▶ _Task description_
Could you output every record below exactly as it appears?

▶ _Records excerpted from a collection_
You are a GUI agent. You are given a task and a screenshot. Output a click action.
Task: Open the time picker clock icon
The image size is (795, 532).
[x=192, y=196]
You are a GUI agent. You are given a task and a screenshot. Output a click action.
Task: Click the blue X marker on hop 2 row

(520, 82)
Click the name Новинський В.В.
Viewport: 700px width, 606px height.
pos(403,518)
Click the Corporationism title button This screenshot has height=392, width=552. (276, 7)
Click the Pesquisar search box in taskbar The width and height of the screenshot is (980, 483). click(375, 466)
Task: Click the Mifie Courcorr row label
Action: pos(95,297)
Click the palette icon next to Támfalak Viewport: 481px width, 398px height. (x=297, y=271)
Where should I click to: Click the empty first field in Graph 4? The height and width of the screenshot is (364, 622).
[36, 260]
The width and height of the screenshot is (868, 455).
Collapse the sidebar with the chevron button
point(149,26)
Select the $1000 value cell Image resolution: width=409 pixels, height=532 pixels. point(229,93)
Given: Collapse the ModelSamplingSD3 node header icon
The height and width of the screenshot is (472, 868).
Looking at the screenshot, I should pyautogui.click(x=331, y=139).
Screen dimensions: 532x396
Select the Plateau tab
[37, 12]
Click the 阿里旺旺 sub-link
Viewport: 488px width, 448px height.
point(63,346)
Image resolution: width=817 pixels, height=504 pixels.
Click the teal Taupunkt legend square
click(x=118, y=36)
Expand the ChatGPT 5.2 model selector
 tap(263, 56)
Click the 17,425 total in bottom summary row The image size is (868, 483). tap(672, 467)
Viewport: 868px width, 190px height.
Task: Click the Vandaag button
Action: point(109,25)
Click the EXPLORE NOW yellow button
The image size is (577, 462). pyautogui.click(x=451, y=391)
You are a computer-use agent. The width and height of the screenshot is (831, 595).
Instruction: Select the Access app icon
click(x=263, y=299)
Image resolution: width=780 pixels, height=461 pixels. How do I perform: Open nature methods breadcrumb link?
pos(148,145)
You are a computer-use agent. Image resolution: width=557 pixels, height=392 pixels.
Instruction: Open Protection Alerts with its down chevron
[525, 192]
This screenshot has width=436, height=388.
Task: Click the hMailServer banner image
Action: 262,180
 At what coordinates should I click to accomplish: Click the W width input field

▶ _Result_
You are a GUI agent. You are given a task and a screenshot. Output a click action.
Task: Open the time picker clock icon
The image size is (795, 532).
[x=192, y=196]
You are a GUI agent. You are given a task and a screenshot. Output a click action.
Task: Click the blue X marker on hop 2 row

(520, 82)
Click the name Новинський В.В.
Viewport: 700px width, 606px height.
pos(403,518)
Click the Corporationism title button This screenshot has height=392, width=552. (276, 7)
Click the Pesquisar search box in taskbar The width and height of the screenshot is (980, 483). click(375, 466)
Task: Click the Mifie Courcorr row label
Action: pos(95,297)
Click the palette icon next to Támfalak Viewport: 481px width, 398px height. (x=297, y=271)
Where should I click to: Click the empty first field in Graph 4? The height and width of the screenshot is (364, 622).
[36, 260]
The width and height of the screenshot is (868, 455).
Collapse the sidebar with the chevron button
point(149,26)
Select the $1000 value cell Image resolution: width=409 pixels, height=532 pixels. point(229,93)
Given: Collapse the ModelSamplingSD3 node header icon
The height and width of the screenshot is (472, 868).
Looking at the screenshot, I should pyautogui.click(x=331, y=139).
Screen dimensions: 532x396
Select the Plateau tab
[37, 12]
Click the 阿里旺旺 sub-link
Viewport: 488px width, 448px height.
point(63,346)
Image resolution: width=817 pixels, height=504 pixels.
Click the teal Taupunkt legend square
click(x=118, y=36)
Expand the ChatGPT 5.2 model selector
 tap(263, 56)
Click the 17,425 total in bottom summary row The image size is (868, 483). tap(672, 467)
Viewport: 868px width, 190px height.
Task: Click the Vandaag button
Action: point(109,25)
Click the EXPLORE NOW yellow button
The image size is (577, 462). pyautogui.click(x=451, y=391)
You are a computer-use agent. The width and height of the screenshot is (831, 595).
Instruction: Select the Access app icon
click(x=263, y=299)
Image resolution: width=780 pixels, height=461 pixels. How do I perform: Open nature methods breadcrumb link?
pos(148,145)
You are a computer-use agent. Image resolution: width=557 pixels, height=392 pixels.
Instruction: Open Protection Alerts with its down chevron
[525, 192]
This screenshot has width=436, height=388.
Task: Click the hMailServer banner image
Action: 262,180
 At what coordinates should I click to accomplish: Click the W width input field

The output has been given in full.